## DATA EXTRACTS

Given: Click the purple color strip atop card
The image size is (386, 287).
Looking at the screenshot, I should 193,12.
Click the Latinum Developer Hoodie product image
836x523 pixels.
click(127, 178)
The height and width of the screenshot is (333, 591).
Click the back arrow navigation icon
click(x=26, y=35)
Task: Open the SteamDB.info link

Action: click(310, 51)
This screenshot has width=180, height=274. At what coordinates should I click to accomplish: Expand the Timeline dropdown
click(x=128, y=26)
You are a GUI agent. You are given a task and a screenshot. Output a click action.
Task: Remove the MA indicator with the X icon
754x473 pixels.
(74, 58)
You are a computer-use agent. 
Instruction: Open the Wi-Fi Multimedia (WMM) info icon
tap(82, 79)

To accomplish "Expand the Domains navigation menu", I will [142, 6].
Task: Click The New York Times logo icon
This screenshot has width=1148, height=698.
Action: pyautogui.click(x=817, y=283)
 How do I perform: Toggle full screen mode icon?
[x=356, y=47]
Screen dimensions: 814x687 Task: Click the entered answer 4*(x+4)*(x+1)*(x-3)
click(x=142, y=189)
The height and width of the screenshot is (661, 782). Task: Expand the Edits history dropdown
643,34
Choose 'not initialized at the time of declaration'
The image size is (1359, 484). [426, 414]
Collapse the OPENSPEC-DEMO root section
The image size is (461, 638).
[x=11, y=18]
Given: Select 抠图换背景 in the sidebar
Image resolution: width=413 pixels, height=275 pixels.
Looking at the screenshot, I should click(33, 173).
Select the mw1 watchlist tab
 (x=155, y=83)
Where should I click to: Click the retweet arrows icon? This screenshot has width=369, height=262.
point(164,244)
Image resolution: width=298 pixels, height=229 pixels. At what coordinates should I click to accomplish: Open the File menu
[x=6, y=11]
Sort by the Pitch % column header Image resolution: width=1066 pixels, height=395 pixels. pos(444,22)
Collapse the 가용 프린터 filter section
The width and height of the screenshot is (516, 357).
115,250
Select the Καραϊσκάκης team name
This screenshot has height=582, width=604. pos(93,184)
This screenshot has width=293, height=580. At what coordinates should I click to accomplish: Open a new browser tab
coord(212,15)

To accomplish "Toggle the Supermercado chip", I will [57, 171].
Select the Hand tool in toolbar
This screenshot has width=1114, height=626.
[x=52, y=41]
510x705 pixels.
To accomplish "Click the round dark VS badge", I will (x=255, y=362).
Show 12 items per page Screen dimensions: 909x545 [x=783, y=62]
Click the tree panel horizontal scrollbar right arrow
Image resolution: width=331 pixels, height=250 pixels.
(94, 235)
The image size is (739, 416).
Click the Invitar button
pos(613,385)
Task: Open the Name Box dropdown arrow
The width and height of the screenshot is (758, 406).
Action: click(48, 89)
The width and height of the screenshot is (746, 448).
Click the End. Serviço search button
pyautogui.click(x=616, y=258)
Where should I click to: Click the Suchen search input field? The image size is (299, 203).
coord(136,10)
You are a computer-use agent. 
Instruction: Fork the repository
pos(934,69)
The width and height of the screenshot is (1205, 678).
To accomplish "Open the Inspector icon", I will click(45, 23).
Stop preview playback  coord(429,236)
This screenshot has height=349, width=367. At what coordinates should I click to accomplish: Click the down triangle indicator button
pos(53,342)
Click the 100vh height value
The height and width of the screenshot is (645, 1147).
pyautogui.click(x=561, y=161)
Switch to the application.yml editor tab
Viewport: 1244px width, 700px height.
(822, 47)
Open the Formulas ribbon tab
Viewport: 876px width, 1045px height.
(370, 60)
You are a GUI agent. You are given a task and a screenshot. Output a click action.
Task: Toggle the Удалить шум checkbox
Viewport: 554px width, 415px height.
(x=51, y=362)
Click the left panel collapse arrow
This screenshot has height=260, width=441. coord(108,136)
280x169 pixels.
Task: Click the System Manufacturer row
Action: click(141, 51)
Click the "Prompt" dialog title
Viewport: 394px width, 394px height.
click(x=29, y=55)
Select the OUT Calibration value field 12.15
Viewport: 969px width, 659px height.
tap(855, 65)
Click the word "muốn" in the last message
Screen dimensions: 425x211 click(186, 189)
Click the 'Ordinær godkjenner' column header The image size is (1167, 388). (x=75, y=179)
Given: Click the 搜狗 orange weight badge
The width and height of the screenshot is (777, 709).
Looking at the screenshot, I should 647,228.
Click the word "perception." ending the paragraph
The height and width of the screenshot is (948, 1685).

## HOW TO COMPLETE THIS TASK
Give the complete listing again, exactly as it appears above.

## EXERCISE RESULT
Given: Click the purple color strip atop card
The image size is (386, 287).
Looking at the screenshot, I should 193,12.
Click the Latinum Developer Hoodie product image
836x523 pixels.
click(127, 178)
The height and width of the screenshot is (333, 591).
Click the back arrow navigation icon
click(x=26, y=35)
Task: Open the SteamDB.info link

Action: click(310, 51)
This screenshot has width=180, height=274. At what coordinates should I click to accomplish: Expand the Timeline dropdown
click(x=128, y=26)
You are a GUI agent. You are given a task and a screenshot. Output a click action.
Task: Remove the MA indicator with the X icon
754x473 pixels.
(74, 58)
You are a computer-use agent. 
Instruction: Open the Wi-Fi Multimedia (WMM) info icon
tap(82, 79)

To accomplish "Expand the Domains navigation menu", I will [142, 6].
Task: Click The New York Times logo icon
This screenshot has width=1148, height=698.
Action: pyautogui.click(x=817, y=283)
 How do I perform: Toggle full screen mode icon?
[x=356, y=47]
Screen dimensions: 814x687 Task: Click the entered answer 4*(x+4)*(x+1)*(x-3)
click(x=142, y=189)
The height and width of the screenshot is (661, 782). Task: Expand the Edits history dropdown
643,34
Choose 'not initialized at the time of declaration'
The image size is (1359, 484). [426, 414]
Collapse the OPENSPEC-DEMO root section
The image size is (461, 638).
[x=11, y=18]
Given: Select 抠图换背景 in the sidebar
Image resolution: width=413 pixels, height=275 pixels.
Looking at the screenshot, I should click(33, 173).
Select the mw1 watchlist tab
 (x=155, y=83)
Where should I click to: Click the retweet arrows icon? This screenshot has width=369, height=262.
point(164,244)
Image resolution: width=298 pixels, height=229 pixels. At what coordinates should I click to accomplish: Open the File menu
[x=6, y=11]
Sort by the Pitch % column header Image resolution: width=1066 pixels, height=395 pixels. pos(444,22)
Collapse the 가용 프린터 filter section
The width and height of the screenshot is (516, 357).
115,250
Select the Καραϊσκάκης team name
This screenshot has height=582, width=604. pos(93,184)
This screenshot has width=293, height=580. At what coordinates should I click to accomplish: Open a new browser tab
coord(212,15)

To accomplish "Toggle the Supermercado chip", I will [57, 171].
Select the Hand tool in toolbar
This screenshot has width=1114, height=626.
[x=52, y=41]
510x705 pixels.
To accomplish "Click the round dark VS badge", I will (x=255, y=362).
Show 12 items per page Screen dimensions: 909x545 [x=783, y=62]
Click the tree panel horizontal scrollbar right arrow
Image resolution: width=331 pixels, height=250 pixels.
(94, 235)
The image size is (739, 416).
Click the Invitar button
pos(613,385)
Task: Open the Name Box dropdown arrow
The width and height of the screenshot is (758, 406).
Action: click(48, 89)
The width and height of the screenshot is (746, 448).
Click the End. Serviço search button
pyautogui.click(x=616, y=258)
Where should I click to: Click the Suchen search input field? The image size is (299, 203).
coord(136,10)
You are a computer-use agent. 
Instruction: Fork the repository
pos(934,69)
The width and height of the screenshot is (1205, 678).
To accomplish "Open the Inspector icon", I will click(45, 23).
Stop preview playback  coord(429,236)
This screenshot has height=349, width=367. At what coordinates should I click to accomplish: Click the down triangle indicator button
pos(53,342)
Click the 100vh height value
The height and width of the screenshot is (645, 1147).
pyautogui.click(x=561, y=161)
Switch to the application.yml editor tab
Viewport: 1244px width, 700px height.
(822, 47)
Open the Formulas ribbon tab
Viewport: 876px width, 1045px height.
(370, 60)
You are a GUI agent. You are given a task and a screenshot. Output a click action.
Task: Toggle the Удалить шум checkbox
Viewport: 554px width, 415px height.
(x=51, y=362)
Click the left panel collapse arrow
This screenshot has height=260, width=441. coord(108,136)
280x169 pixels.
Task: Click the System Manufacturer row
Action: click(141, 51)
Click the "Prompt" dialog title
Viewport: 394px width, 394px height.
click(x=29, y=55)
Select the OUT Calibration value field 12.15
Viewport: 969px width, 659px height.
tap(855, 65)
Click the word "muốn" in the last message
Screen dimensions: 425x211 click(186, 189)
Click the 'Ordinær godkjenner' column header The image size is (1167, 388). (x=75, y=179)
Given: Click the 搜狗 orange weight badge
The width and height of the screenshot is (777, 709).
Looking at the screenshot, I should 647,228.
Click the word "perception." ending the paragraph
The height and width of the screenshot is (948, 1685).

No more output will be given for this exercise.